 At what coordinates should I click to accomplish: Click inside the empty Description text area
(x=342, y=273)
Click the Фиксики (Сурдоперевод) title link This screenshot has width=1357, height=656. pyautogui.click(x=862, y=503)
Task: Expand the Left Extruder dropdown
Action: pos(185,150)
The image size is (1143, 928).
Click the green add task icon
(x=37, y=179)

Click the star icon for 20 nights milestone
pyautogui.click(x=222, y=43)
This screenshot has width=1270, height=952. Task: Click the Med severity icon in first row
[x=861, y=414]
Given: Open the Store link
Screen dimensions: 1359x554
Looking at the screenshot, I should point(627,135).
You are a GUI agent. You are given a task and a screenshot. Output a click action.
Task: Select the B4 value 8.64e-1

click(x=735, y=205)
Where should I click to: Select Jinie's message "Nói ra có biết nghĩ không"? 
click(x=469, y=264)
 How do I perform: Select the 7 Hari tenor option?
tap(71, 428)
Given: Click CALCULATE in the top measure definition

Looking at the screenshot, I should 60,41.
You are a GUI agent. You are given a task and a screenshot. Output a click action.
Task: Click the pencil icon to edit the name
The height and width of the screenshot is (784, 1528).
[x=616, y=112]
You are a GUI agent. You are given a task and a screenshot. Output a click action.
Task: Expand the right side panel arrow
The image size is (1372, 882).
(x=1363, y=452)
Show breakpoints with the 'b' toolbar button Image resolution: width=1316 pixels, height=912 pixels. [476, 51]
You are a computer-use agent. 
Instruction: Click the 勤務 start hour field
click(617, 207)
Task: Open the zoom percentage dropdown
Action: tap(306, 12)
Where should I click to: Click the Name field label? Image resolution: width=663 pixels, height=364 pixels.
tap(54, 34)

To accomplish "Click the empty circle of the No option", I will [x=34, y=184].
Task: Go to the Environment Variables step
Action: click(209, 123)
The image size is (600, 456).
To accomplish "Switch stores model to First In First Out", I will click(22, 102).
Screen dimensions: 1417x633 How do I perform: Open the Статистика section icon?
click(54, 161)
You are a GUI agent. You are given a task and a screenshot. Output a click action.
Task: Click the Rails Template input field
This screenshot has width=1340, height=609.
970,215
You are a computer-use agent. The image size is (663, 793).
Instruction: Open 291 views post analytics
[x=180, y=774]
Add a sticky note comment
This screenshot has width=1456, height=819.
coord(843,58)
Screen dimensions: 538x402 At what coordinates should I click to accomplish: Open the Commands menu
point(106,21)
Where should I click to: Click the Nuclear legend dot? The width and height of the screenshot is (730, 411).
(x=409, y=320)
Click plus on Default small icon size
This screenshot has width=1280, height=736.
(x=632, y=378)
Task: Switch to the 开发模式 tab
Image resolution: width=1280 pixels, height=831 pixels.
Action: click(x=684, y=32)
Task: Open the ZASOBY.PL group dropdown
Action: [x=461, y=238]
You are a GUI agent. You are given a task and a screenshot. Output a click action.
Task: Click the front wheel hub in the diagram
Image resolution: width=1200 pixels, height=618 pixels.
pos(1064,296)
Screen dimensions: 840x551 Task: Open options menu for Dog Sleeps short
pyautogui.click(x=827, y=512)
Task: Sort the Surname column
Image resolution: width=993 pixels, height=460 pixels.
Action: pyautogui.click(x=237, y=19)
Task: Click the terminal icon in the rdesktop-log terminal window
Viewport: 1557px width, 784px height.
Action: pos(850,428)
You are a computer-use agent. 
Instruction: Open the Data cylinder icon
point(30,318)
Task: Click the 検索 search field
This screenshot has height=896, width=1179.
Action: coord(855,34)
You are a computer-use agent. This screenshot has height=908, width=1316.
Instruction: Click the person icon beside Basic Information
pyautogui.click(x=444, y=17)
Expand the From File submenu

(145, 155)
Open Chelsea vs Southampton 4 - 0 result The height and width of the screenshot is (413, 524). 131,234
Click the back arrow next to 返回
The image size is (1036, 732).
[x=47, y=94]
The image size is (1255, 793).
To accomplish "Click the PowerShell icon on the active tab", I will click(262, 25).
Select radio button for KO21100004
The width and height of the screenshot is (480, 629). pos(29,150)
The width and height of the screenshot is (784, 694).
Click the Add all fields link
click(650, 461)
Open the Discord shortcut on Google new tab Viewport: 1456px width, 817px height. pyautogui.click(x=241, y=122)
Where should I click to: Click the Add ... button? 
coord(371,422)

Goal of the exercise: Restating all of the data exactly is the whole task.

Exercise response:
 At what coordinates should I click to accomplish: Click inside the empty Description text area
(x=342, y=273)
Click the Фиксики (Сурдоперевод) title link This screenshot has width=1357, height=656. pyautogui.click(x=862, y=503)
Task: Expand the Left Extruder dropdown
Action: pos(185,150)
The image size is (1143, 928).
Click the green add task icon
(x=37, y=179)

Click the star icon for 20 nights milestone
pyautogui.click(x=222, y=43)
This screenshot has width=1270, height=952. Task: Click the Med severity icon in first row
[x=861, y=414]
Given: Open the Store link
Screen dimensions: 1359x554
Looking at the screenshot, I should point(627,135).
You are a GUI agent. You are given a task and a screenshot. Output a click action.
Task: Select the B4 value 8.64e-1

click(x=735, y=205)
Where should I click to: Select Jinie's message "Nói ra có biết nghĩ không"? 
click(x=469, y=264)
 How do I perform: Select the 7 Hari tenor option?
tap(71, 428)
Given: Click CALCULATE in the top measure definition

Looking at the screenshot, I should 60,41.
You are a GUI agent. You are given a task and a screenshot. Output a click action.
Task: Click the pencil icon to edit the name
The height and width of the screenshot is (784, 1528).
[x=616, y=112]
You are a GUI agent. You are given a task and a screenshot. Output a click action.
Task: Expand the right side panel arrow
The image size is (1372, 882).
(x=1363, y=452)
Show breakpoints with the 'b' toolbar button Image resolution: width=1316 pixels, height=912 pixels. [476, 51]
You are a computer-use agent. 
Instruction: Click the 勤務 start hour field
click(617, 207)
Task: Open the zoom percentage dropdown
Action: tap(306, 12)
Where should I click to: Click the Name field label? Image resolution: width=663 pixels, height=364 pixels.
tap(54, 34)

To accomplish "Click the empty circle of the No option", I will [x=34, y=184].
Task: Go to the Environment Variables step
Action: click(209, 123)
The image size is (600, 456).
To accomplish "Switch stores model to First In First Out", I will click(22, 102).
Screen dimensions: 1417x633 How do I perform: Open the Статистика section icon?
click(54, 161)
You are a GUI agent. You are given a task and a screenshot. Output a click action.
Task: Click the Rails Template input field
This screenshot has width=1340, height=609.
970,215
You are a computer-use agent. The image size is (663, 793).
Instruction: Open 291 views post analytics
[x=180, y=774]
Add a sticky note comment
This screenshot has width=1456, height=819.
coord(843,58)
Screen dimensions: 538x402 At what coordinates should I click to accomplish: Open the Commands menu
point(106,21)
Where should I click to: Click the Nuclear legend dot? The width and height of the screenshot is (730, 411).
(x=409, y=320)
Click plus on Default small icon size
This screenshot has width=1280, height=736.
(x=632, y=378)
Task: Switch to the 开发模式 tab
Image resolution: width=1280 pixels, height=831 pixels.
Action: click(x=684, y=32)
Task: Open the ZASOBY.PL group dropdown
Action: [x=461, y=238]
You are a GUI agent. You are given a task and a screenshot. Output a click action.
Task: Click the front wheel hub in the diagram
Image resolution: width=1200 pixels, height=618 pixels.
pos(1064,296)
Screen dimensions: 840x551 Task: Open options menu for Dog Sleeps short
pyautogui.click(x=827, y=512)
Task: Sort the Surname column
Image resolution: width=993 pixels, height=460 pixels.
Action: pyautogui.click(x=237, y=19)
Task: Click the terminal icon in the rdesktop-log terminal window
Viewport: 1557px width, 784px height.
Action: pos(850,428)
You are a computer-use agent. 
Instruction: Open the Data cylinder icon
point(30,318)
Task: Click the 検索 search field
This screenshot has height=896, width=1179.
Action: coord(855,34)
You are a computer-use agent. This screenshot has height=908, width=1316.
Instruction: Click the person icon beside Basic Information
pyautogui.click(x=444, y=17)
Expand the From File submenu

(145, 155)
Open Chelsea vs Southampton 4 - 0 result The height and width of the screenshot is (413, 524). 131,234
Click the back arrow next to 返回
The image size is (1036, 732).
[x=47, y=94]
The image size is (1255, 793).
To accomplish "Click the PowerShell icon on the active tab", I will click(262, 25).
Select radio button for KO21100004
The width and height of the screenshot is (480, 629). pos(29,150)
The width and height of the screenshot is (784, 694).
Click the Add all fields link
click(650, 461)
Open the Discord shortcut on Google new tab Viewport: 1456px width, 817px height. pyautogui.click(x=241, y=122)
Where should I click to: Click the Add ... button? 
coord(371,422)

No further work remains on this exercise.